Kasabian – Switchblade Smiles review
Just a shade over two years since their last release, Kasabian are back with album number four.
The album definitely tries to achieve this feat, but perhaps it tries a little too hard. There’s certainly good variety present, perhaps finally shedding the Leicester bands previous “lad-rock” tag (in terms of their music at least). But it does seem to be done in a somewhat constrained way, and it feels like Kasabian are not entirely sure of their musical identity.
The release is not without its moments though, and the most interesting, and arguably innovative, track is the excellent Acid Turkish Baths, with “acid” being the optimum word. It’s a trippy, psychedelic effort that fuses Middle Eastern influenced strings, gongs and heavy, pounding synths with the occasional breakout of a concordant melody. It sounds like it’s been written in an underground bunker amidst the bustle of a packed out Iranian opium den.
Another track with similarly far-out credentials is the thrilling Switchblade Smiles. It combines 8-bit rave aspirations with a meaty guitar riff, anguished yelps from vocalist Tom Meighan and plenty of unpredictable twists and turns, changes of direction and varying dynamics.
The title track manages to combine the Kasabian swagger of old with their more developed current sound, resulting in a funky, yet raucous sound infused with powerful vocals and blazing synths – a definite festival and indie club sing-along of the future.
These tracks show what Kasabian are capable of, but there are also several occasions when they find themselves caught between a rock and a hard place.
Re-wired is an up tempo track that has dirty, industrial aspirations, while I Hear Voices adopts a distinct synthpop style. Both feel like they’re trying to incorporate new sounds into their more familiar style, but they unfortunately comes across as a bit of a mishmash.
There’s also a few songs that are more ballady, stripped down and serene – most notably Man of Simple Pleasures and Goodbye Kiss. These tracks really fail to offer very much at all and come across as the type of fairly forgettable pop-rock that clogs the Radio 2 airwaves.

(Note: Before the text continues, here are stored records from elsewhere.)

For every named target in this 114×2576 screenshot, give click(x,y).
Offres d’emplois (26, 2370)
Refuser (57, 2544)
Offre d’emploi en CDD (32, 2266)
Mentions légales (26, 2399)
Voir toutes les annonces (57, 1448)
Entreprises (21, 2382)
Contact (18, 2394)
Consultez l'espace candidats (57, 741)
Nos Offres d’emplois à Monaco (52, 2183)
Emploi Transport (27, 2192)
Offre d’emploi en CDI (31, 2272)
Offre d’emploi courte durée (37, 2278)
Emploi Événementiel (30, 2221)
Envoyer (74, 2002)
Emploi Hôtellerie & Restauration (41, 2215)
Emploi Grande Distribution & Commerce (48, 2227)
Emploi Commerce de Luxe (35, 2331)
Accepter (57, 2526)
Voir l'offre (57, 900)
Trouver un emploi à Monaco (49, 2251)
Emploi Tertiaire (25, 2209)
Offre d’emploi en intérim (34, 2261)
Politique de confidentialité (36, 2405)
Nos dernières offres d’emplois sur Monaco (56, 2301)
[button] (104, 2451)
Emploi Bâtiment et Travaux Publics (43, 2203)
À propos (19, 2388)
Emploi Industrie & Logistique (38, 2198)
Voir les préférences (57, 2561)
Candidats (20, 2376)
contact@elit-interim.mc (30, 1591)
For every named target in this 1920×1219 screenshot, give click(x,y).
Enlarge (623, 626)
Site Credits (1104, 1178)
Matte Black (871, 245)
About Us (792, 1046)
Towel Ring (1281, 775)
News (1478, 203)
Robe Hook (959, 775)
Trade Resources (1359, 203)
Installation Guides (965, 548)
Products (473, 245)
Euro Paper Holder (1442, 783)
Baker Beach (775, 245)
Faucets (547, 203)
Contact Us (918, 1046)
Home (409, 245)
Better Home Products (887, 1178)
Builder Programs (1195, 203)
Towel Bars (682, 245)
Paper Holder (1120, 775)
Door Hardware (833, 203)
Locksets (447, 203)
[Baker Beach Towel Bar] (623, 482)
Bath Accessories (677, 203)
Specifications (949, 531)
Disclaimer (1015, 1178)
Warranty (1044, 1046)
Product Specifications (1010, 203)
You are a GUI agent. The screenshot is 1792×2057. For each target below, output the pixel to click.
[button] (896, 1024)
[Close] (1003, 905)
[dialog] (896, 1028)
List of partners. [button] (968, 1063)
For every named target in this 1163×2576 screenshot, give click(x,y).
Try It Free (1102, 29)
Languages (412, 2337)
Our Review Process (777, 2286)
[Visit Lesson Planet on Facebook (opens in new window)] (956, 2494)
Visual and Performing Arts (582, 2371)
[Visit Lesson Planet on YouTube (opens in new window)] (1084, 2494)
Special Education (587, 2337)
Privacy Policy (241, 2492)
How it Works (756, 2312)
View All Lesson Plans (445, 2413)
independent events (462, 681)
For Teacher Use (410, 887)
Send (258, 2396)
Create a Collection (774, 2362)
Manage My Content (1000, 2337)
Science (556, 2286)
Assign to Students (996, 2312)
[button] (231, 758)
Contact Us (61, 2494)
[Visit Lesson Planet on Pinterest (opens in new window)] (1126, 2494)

Kasabian in 2011 have certainly improved since their debut, and there is definitely a bit more substance and meat on the bone than there was in the early days. They are perhaps trying to push the envelope, while continuing to be commercially successful, and some tracks on this album suggest they are capable of achieving this. They are not quite there yet, but it’s simply a case of finding the right balance and not being afraid to transition further away from their tried and tested sound of old.